* Instructions for the task
In the entries that follow, the line with "1180x661 pixels. At" opens the range and the line with "Task: Go to Contact Us page" closes it; repeat that range exactly, both lines included.

....

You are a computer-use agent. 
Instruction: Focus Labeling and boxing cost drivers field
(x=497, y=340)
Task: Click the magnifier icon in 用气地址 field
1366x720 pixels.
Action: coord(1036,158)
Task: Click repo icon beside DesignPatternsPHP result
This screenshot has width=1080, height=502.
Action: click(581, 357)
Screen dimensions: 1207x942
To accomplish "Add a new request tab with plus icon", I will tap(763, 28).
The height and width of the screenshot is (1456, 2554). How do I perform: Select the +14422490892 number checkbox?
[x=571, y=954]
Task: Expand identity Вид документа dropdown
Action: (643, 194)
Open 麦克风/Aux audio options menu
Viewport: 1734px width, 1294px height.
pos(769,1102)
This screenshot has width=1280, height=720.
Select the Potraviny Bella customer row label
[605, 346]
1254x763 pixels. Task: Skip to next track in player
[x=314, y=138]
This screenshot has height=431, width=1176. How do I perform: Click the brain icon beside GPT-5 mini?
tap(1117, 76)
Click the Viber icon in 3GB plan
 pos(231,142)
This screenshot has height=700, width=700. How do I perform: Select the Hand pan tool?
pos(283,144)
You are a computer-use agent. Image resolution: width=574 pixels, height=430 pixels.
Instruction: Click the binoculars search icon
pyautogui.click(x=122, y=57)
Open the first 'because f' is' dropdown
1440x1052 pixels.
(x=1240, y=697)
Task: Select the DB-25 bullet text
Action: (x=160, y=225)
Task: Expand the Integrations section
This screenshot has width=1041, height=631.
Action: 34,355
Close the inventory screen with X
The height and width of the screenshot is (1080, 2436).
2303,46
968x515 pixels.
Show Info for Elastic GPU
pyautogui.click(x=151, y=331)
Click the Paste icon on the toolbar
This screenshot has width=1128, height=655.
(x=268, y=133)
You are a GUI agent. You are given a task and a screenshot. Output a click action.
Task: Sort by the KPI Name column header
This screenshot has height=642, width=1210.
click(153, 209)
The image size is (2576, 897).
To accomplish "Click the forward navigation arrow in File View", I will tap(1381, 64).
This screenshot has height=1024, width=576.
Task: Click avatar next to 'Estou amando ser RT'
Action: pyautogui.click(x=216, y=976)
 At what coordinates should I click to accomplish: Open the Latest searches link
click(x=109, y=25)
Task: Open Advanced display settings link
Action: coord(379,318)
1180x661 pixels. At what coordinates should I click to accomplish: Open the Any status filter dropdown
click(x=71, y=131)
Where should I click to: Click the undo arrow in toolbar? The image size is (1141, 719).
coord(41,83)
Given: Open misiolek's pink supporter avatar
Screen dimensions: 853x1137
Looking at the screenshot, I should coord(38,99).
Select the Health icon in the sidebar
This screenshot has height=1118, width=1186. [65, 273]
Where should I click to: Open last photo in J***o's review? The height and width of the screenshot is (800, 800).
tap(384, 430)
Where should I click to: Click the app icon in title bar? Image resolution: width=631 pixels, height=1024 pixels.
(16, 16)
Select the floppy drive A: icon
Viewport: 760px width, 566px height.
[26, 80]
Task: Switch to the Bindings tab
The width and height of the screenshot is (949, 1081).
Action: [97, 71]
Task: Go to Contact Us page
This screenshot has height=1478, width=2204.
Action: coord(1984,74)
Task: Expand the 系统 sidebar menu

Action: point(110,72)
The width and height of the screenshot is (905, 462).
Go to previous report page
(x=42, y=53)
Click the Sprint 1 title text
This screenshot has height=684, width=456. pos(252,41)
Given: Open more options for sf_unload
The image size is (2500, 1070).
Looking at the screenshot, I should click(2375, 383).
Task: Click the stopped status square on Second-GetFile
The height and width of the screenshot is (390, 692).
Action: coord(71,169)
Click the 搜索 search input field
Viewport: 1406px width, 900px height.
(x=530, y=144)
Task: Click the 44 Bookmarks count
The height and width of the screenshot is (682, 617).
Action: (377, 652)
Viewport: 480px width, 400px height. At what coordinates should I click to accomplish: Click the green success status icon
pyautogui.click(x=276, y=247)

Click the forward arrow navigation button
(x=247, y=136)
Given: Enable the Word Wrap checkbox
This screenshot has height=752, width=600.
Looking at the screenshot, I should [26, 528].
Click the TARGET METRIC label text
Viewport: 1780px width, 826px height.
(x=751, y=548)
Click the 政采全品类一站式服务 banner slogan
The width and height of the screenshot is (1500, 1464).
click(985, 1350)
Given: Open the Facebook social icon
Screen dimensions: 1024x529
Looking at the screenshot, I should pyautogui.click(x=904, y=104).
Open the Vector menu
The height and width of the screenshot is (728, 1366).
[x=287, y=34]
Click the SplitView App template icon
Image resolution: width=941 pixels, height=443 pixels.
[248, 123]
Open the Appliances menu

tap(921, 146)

....

* Exercise answer
1180x661 pixels. At what coordinates should I click to accomplish: Open the Any status filter dropdown
click(x=71, y=131)
Where should I click to: Click the undo arrow in toolbar? The image size is (1141, 719).
coord(41,83)
Given: Open misiolek's pink supporter avatar
Screen dimensions: 853x1137
Looking at the screenshot, I should coord(38,99).
Select the Health icon in the sidebar
This screenshot has height=1118, width=1186. [65, 273]
Where should I click to: Open last photo in J***o's review? The height and width of the screenshot is (800, 800).
tap(384, 430)
Where should I click to: Click the app icon in title bar? Image resolution: width=631 pixels, height=1024 pixels.
(16, 16)
Select the floppy drive A: icon
Viewport: 760px width, 566px height.
[26, 80]
Task: Switch to the Bindings tab
The width and height of the screenshot is (949, 1081).
Action: [97, 71]
Task: Go to Contact Us page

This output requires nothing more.